**Tasks for this exercise**
#1 Decide whether each statement agrees with the article on the future of virtual reality below: (a) Greenlight Insights surveyed 500 VR professionals; (b) about 45 percent of survey respondents did not foresee any profits or were unsure; (c) Taylor Williams is the CEO of 900lbs of Creative. For each, answer yes or no and quote the words from the article that decide it.
#2 Write a continuation of the article on the future of virtual reality below, starting after its final sentence.

**Excerpted text**
________
What’s on the Horizon for VR? Reel FX, 900lbs of Creative Leaders Give Their Thoughts

Market experts say virtual reality could become a $38 billion industry by 2026.

VR

Virtual reality is still in its infancy, but market experts say the technology could become a $38 billion industry by 2026.

That’s according to a recent Greenlight Insights study as reported by MediaPost. That doesn’t mean VR headsets will be in every home by Christmas 2017 or 2018.  

The study predicts moderate revenue growth for VR in the short term, before reaching $38 billion in 10 years.

As part of the study, Greenlight Insights surveyed 500 VR professionals. About 45 percent of survey respondents expect VR and augmented reality to turn a profit for their companies, 44 percent didn’t foresee any profits or were unsure, and the remaining 11 percent preferred not to answer the revenue question.

Dallas Innovates reached out to two Dallas leaders in VR: Taylor Williams, executive producer for Reel FX, and Steve Deitz, CEO of 900lbs of Creative, to see where they think the industry is going.

Taylor Williams

What are your thoughts on this $38 billion projection? Is that too high? Too low?

As someone on the content side of the equation, I don’t have as much insight into the overall hardware picture where the initial growth is likely to happen. All I can say is that right now we’re just seeing the tip of the iceberg, and we’re excited to be along for the ride.   

How has your perception of VR’s potential changed in the last two to three years? 

The potential for VR was evident to us ever since we received the first Oculus Rift Developers Kit from Kickstarter. In the past two to three years, that potential has been reaffirmed several times over, and then grown with the addition of augmented reality and mixed reality to the horizon.  

“I think we’re several years off, but when it arrives, I expect VR/AR/MR devices to achieve the same level of ubiquity that mobile phones enjoy in today’s world.”
________
**Data lines**
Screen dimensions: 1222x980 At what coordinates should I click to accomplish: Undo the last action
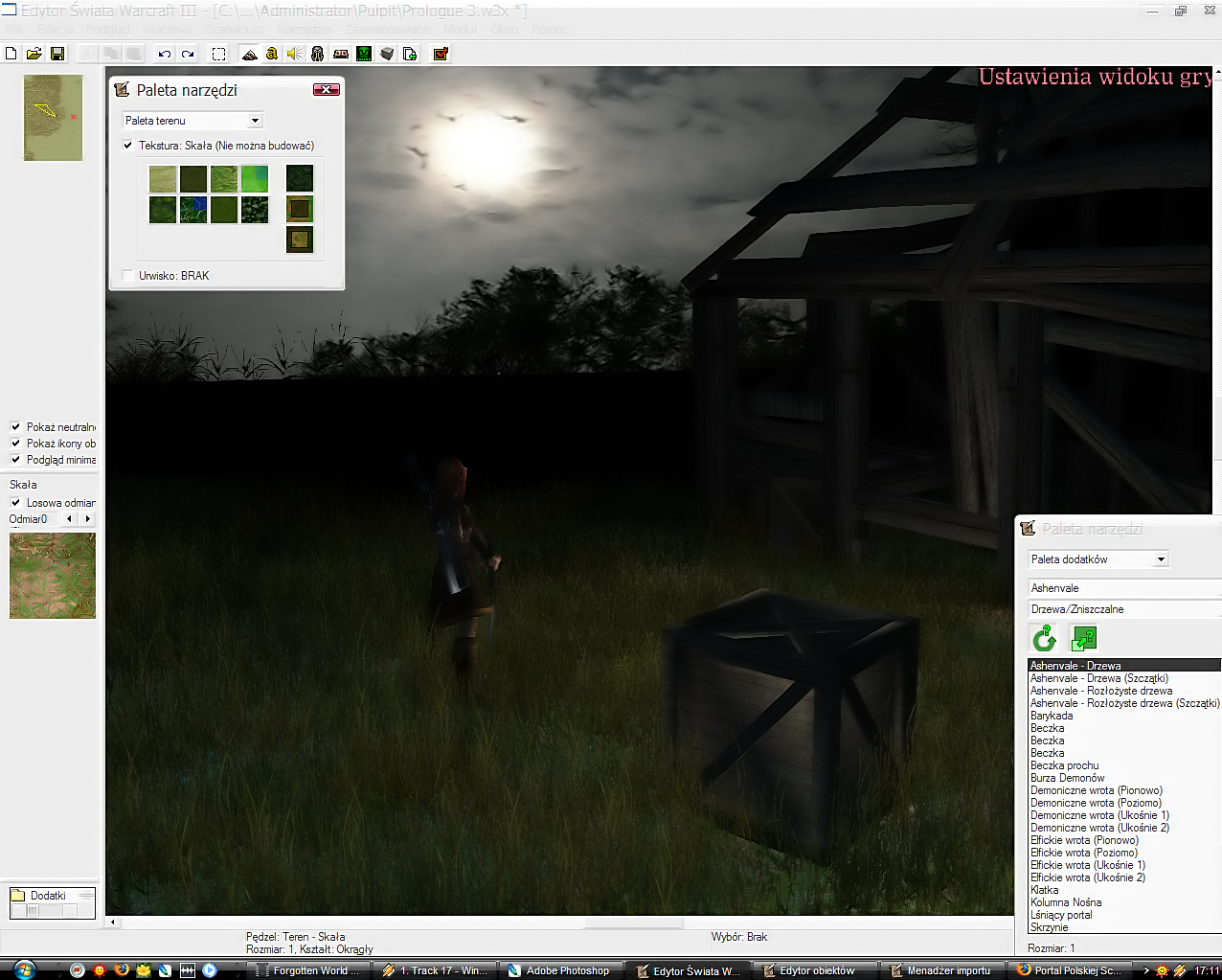click(165, 54)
________
**In response**
#1
(a) Yes: "Greenlight Insights surveyed 500 VR professionals"
(b) No: "44 percent didn’t foresee any profits or were unsure"
(c) No: "Taylor Williams, executive producer for Reel FX"

#2
Taylor Williams

If we are approaching a tipping point for VR, what is it and when will it happen?

The major tipping point for VR will come when devices reach a glasses-style form factor, providing always-on information and content. I think we’re several years off, but when it arrives, I expect VR/AR/MR devices to achieve the same level of ubiquity that mobile phones enjoy in today’s world.   

Where do you see your company in 10 years? 

Reel FX will continue to create high-end content for our partners and will increasingly add our own independent properties to the mix. I’m very excited to see where the near future takes us!

What needs to happen before VR gets mass adoption (costs coming down while also having content or games people can’t live without?) 

Barriers to entry need to be reduced in order for mass adoption to take hold, that includes form factor, cost, and lack of content/utility. I don’t think any one pillar will lead to mass adoption with the other two, it takes the complete package.  

What innovations do you see coming in the next two to three years that you’re excited about in VR technology? 

In the near future, the most important innovations will come through increasing power and ability for untethered mobile devices and the proliferation AR/MR technologies. Together, they are going to change the way we interact with technology in every aspect of our lives.


Steve Deitz  

What are your thoughts on this $38 billion projection? Is that too high? Too low?

At first glance, some people may think that they need to adjust their glasses (or their mounted “headset”), but I believe that $38 billion is on the low side. The companies that emerge from the business landscape of virtual reality will become some of the largest companies in the world. Imagine how quickly we are going to be able to select our own point of view from a variety of vantage points while watching sports. Being immersed in an environment or augmenting layers of content and information on the real-world environment will spawn an endless array of business opportunities and revenue streams. This is just the beginning.

How has your perception of VR’s potential changed in the last two to three years? 

The virtual reality industry started with obvious avenues in gaming, movies, and then gimmicky marketing campaigns. However, we are now starting to see virtual reality being integrated into more practical applications across all industries. We are starting to see the vast potential of data collection and real-time analytics with the integration of infrared sensors. 

If we are approaching a tipping point for VR, what is it and when will it happen?

Virtual reality movies will become more widely accepted in the next few years. Why watch a movie when you can be in the movie? The viewer will be able to choose their own adventure. Eventually, the headsets will transition (mixed-reality) glasses that will be normal size. Those glasses will be powered by your cellphone. That will be a major tipping point.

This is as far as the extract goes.